The researchers concluded extra lethality would be expected ‘even in the face of vaccination since vaccines do not provide absolute sterilizing immunity.’
The group predicted however predicted that a more ‘realistic possibility’ in the long term is that as Covid continues to mutate it will actually cause less serious disease.
The group wrote: ‘In other words, this virus will become like other human CoV that causes common colds, but with much less severe disease predominantly in the old or clinically vulnerable.’
Natural immunity to COVID-19 seems to last a lifetime according to most data, and the perfect natural immunity humans seem to build up to the virus, would be the main driver of coronavirus becoming just another cold.
According to doctors, the dominant Delta variant’s symptoms are much milder, and the fatality rate is far lower than previous coronavirus variants. Dr. David Priest, an infectious disease specialist with Novant Health, said while the loss of taste and smell was the most telltale sign of the coronavirus throughout the pandemic, many getting sick with delta present with more mild symptoms, like a runny nose or sore throat.
The symptoms closely resemble the common cold or hay fever.

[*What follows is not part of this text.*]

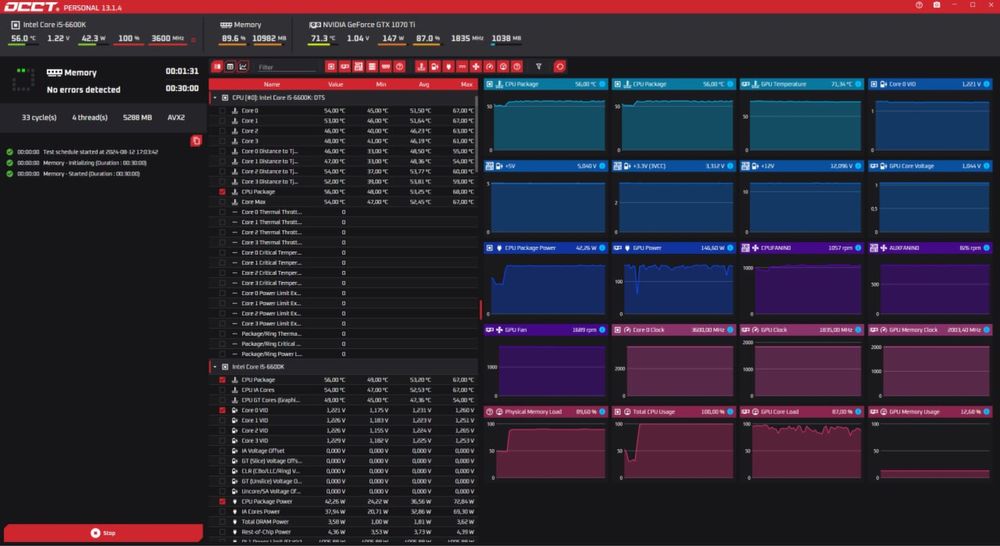Select the table view icon in toolbar
Image resolution: width=1000 pixels, height=546 pixels.
coord(230,67)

While national news outlets are sounding the alarm about the Delta variant of the virus, the actual number of COVID-19 deaths is extremely low.
Harvard Medical School Professor Martin Kulldorff recently pointed this out on Twitter, writing that “In the US, COVID mortality is now the lowest since the start of the pandemic in March 2020.”

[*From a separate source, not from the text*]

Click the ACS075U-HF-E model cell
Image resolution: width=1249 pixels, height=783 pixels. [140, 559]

The graph he shares is from OurWorldInData which clearly shows how COVID deaths per million are at extreme lows.
It’s beginning to become clear to many experts, COVID is here to stay just like influenza, As the virus runs through populations over the course of a couple of years, our immune systems – which are superior to fighting just about every virus that exists – will accustom.
For most viruses, it is generally the scientific consensus that natural infection provides a better and more robust immunity than vaccines are able to.
According to the vast majority of new data, COVID is one of those viruses where natural immunity is the superior treatment.